> _Instruction_: Return every line in the items below that contains the string "perform", matching case.
>> Start
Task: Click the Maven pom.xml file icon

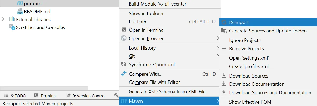Action: (19, 4)
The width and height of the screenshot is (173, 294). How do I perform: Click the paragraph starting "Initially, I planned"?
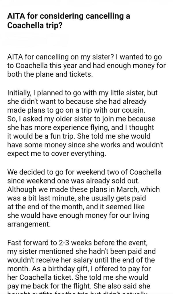pyautogui.click(x=85, y=123)
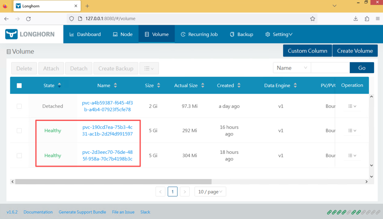Click the horizontal table scrollbar thumb

(x=114, y=182)
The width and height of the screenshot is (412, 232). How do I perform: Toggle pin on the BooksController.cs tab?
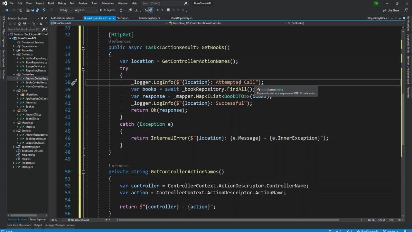click(110, 18)
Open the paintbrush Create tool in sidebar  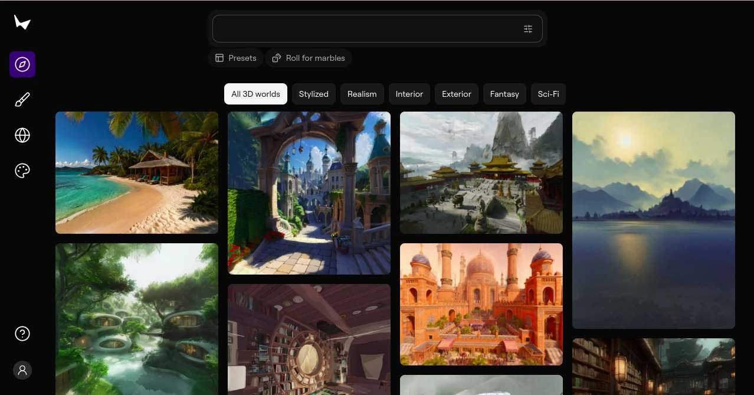(x=22, y=99)
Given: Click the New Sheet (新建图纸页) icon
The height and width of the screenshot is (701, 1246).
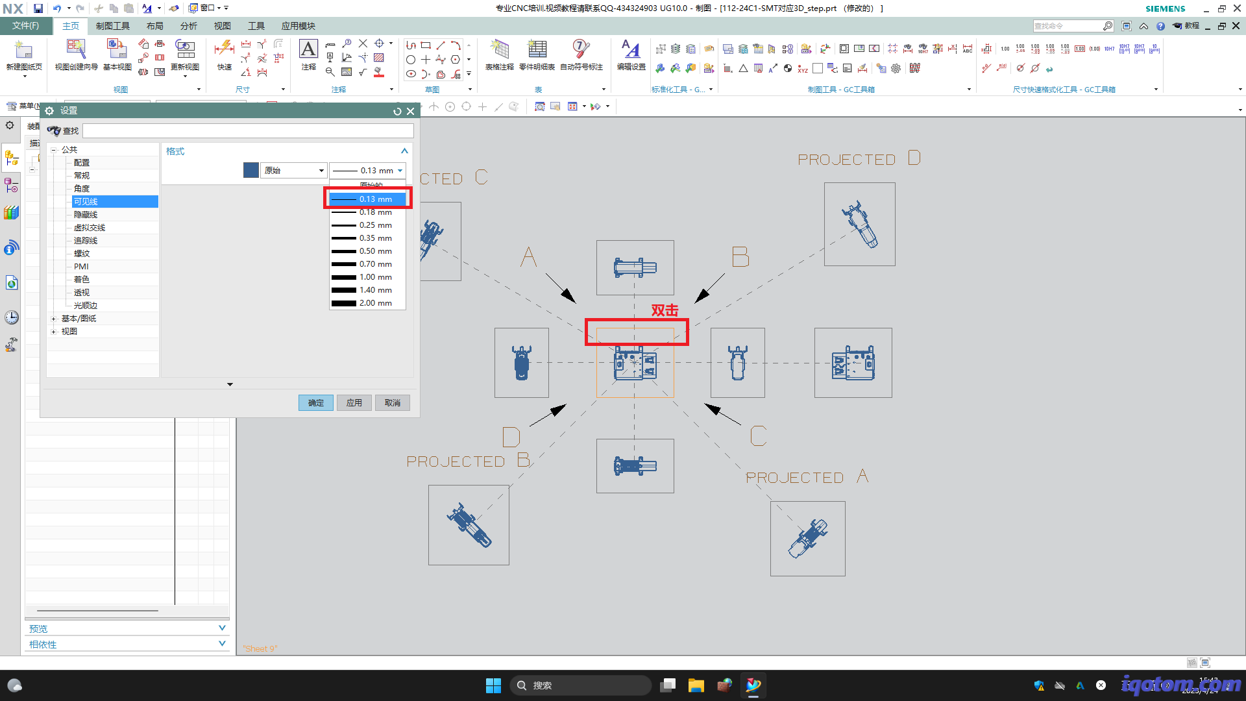Looking at the screenshot, I should [23, 51].
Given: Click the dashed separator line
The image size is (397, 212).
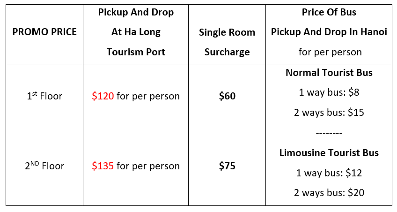Looking at the screenshot, I should click(329, 133).
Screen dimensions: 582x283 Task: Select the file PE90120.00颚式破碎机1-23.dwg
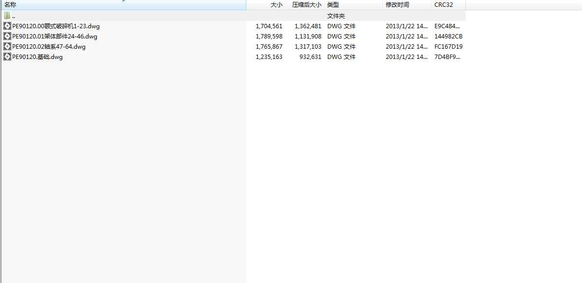point(56,26)
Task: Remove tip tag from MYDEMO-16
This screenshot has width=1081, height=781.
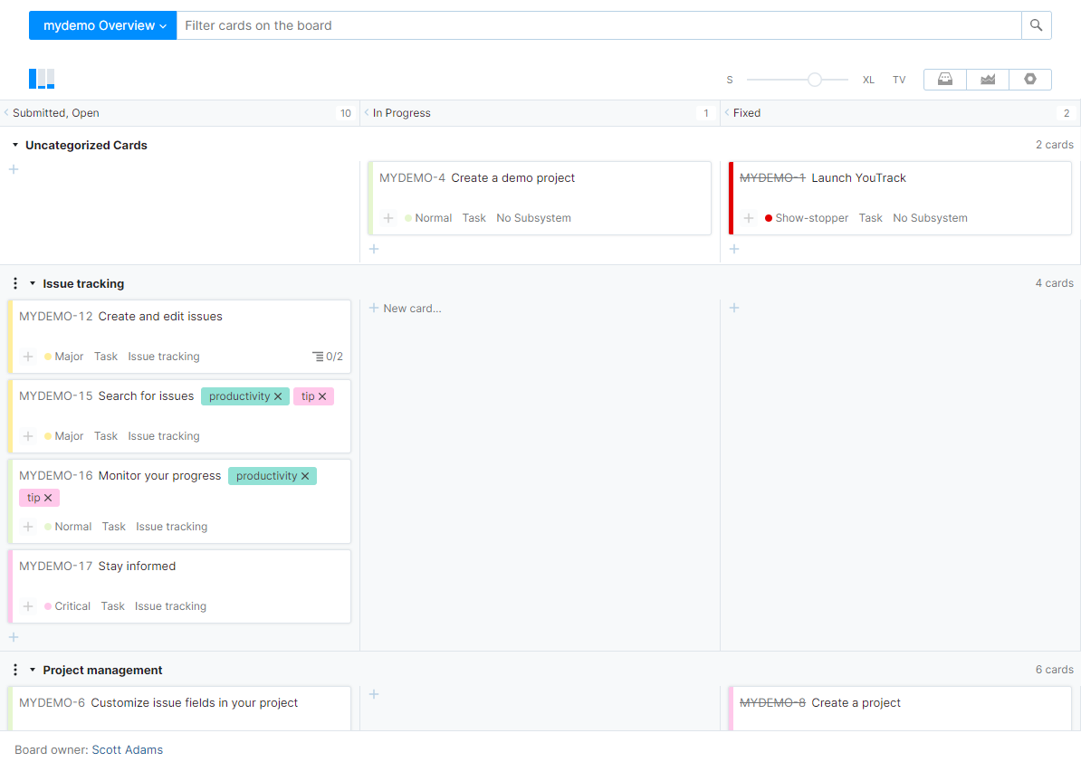Action: (48, 498)
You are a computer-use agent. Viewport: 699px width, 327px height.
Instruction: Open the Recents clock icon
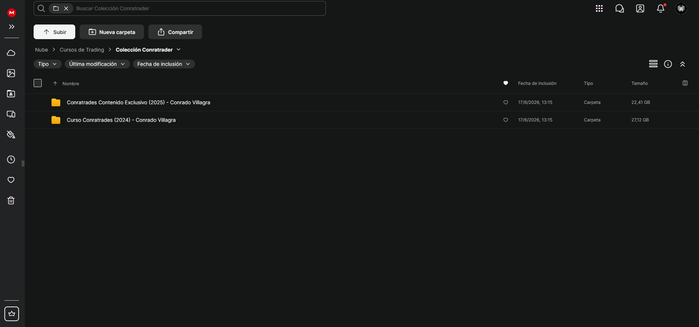11,159
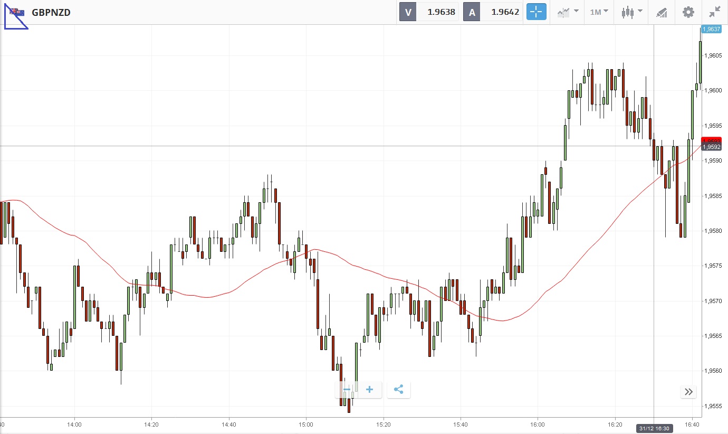The height and width of the screenshot is (434, 728).
Task: Click the 31/12 16:30 time marker
Action: coord(653,428)
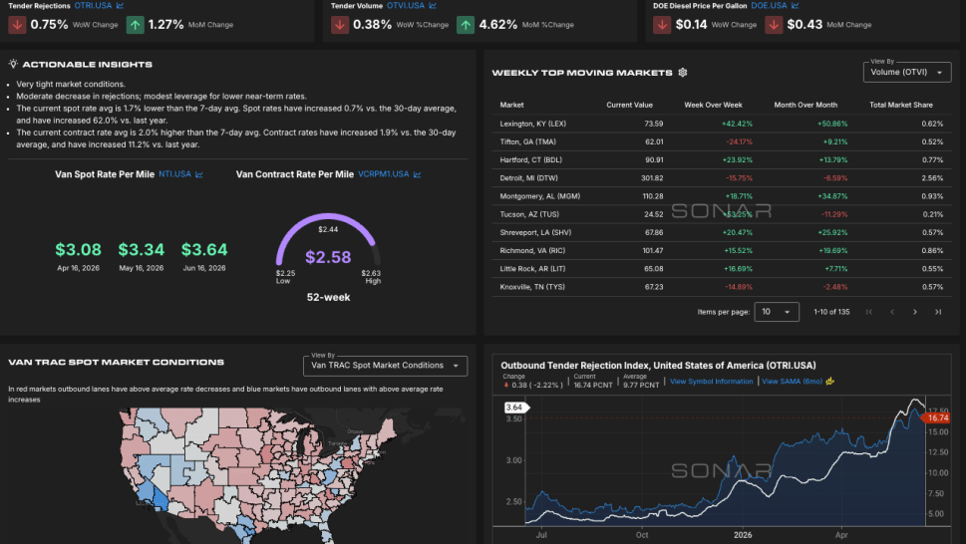Open chart icon beside DOE.USA
This screenshot has width=966, height=544.
pos(795,6)
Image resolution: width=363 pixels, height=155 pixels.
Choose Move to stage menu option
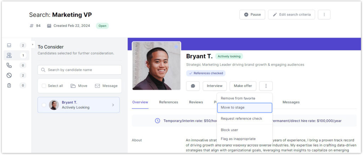pos(244,107)
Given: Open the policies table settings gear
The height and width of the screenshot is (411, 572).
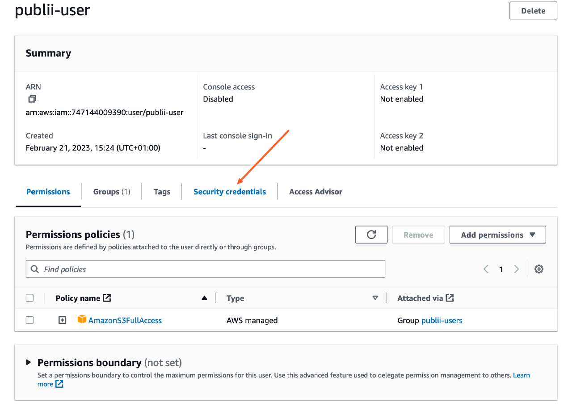Looking at the screenshot, I should coord(539,269).
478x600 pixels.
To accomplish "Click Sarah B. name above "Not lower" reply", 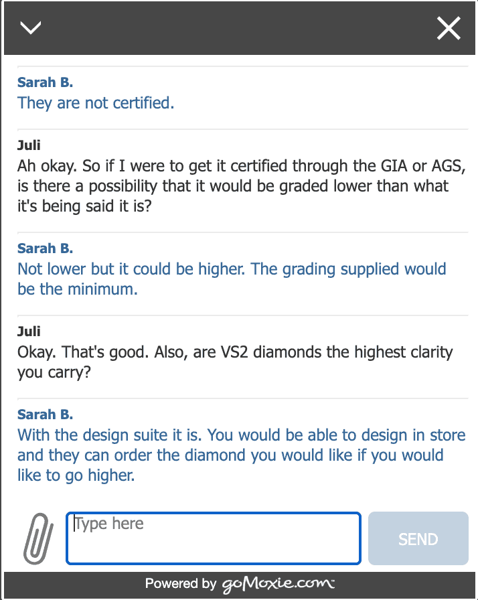I will click(45, 248).
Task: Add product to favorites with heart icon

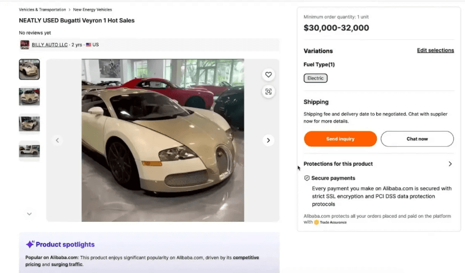Action: [268, 75]
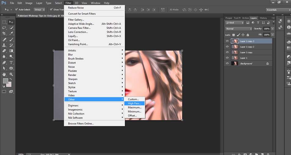Select the Pen tool
The height and width of the screenshot is (155, 291).
point(4,62)

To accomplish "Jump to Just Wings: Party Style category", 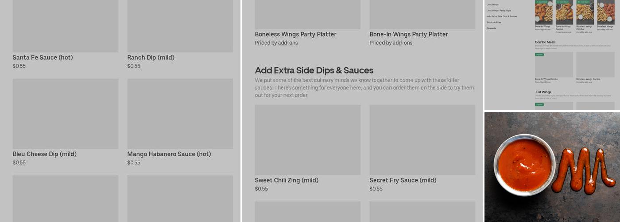I will [499, 11].
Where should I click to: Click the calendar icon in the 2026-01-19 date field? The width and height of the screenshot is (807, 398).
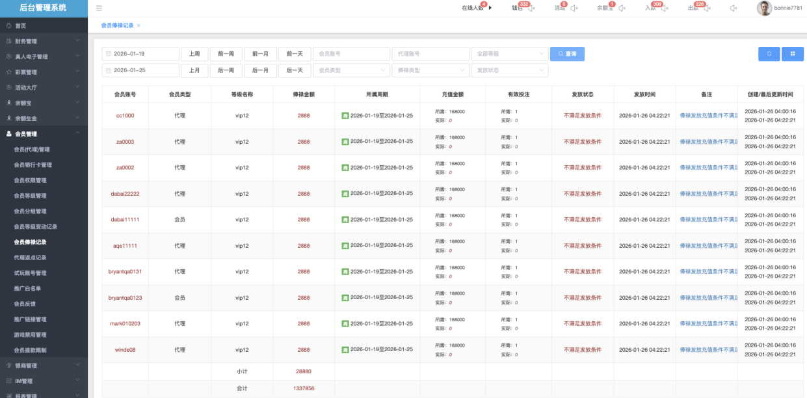point(109,54)
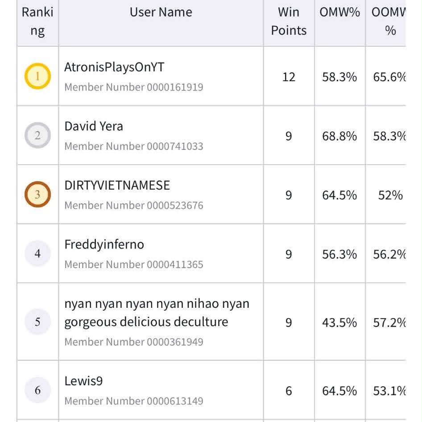The height and width of the screenshot is (422, 422).
Task: Click the gold rank 1 medal icon
Action: tap(37, 76)
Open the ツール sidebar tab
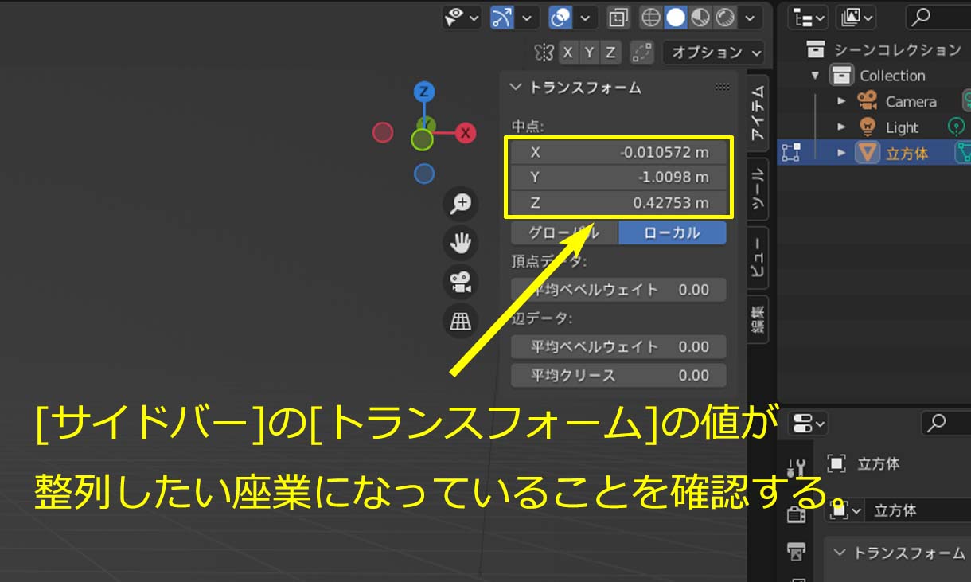 point(758,189)
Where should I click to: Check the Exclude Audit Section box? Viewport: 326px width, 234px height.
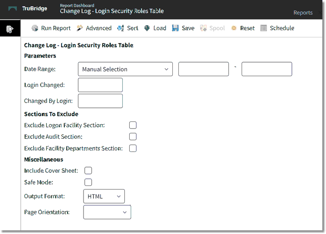tap(133, 137)
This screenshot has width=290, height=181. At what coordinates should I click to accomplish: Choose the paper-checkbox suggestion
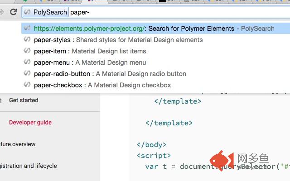pyautogui.click(x=102, y=85)
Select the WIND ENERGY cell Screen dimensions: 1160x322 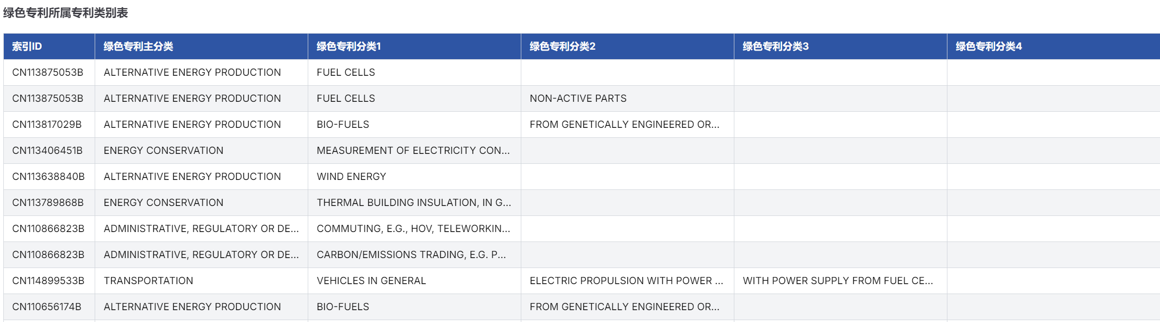tap(351, 177)
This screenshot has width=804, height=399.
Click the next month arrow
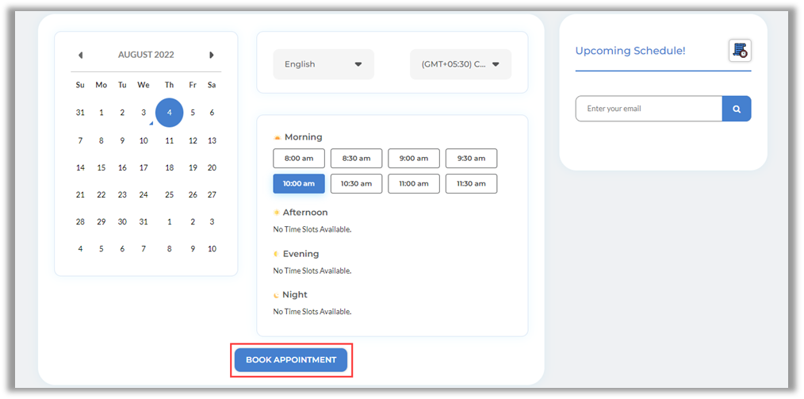click(x=212, y=55)
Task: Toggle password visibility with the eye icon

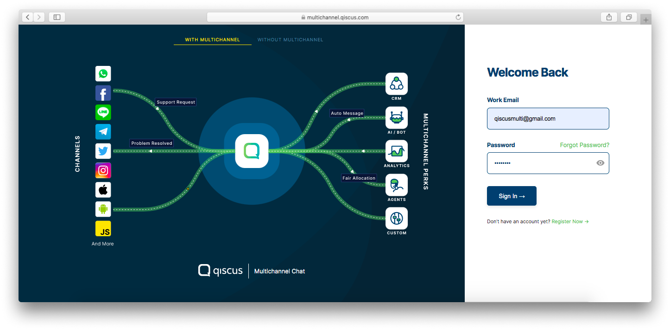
>> End
> _Answer to the task_:
The width and height of the screenshot is (173, 294). How do I perform: Click the paragraph starting "Initially, I planned"?
The width and height of the screenshot is (412, 232). How do I perform: Toggle pin on the BooksController.cs tab?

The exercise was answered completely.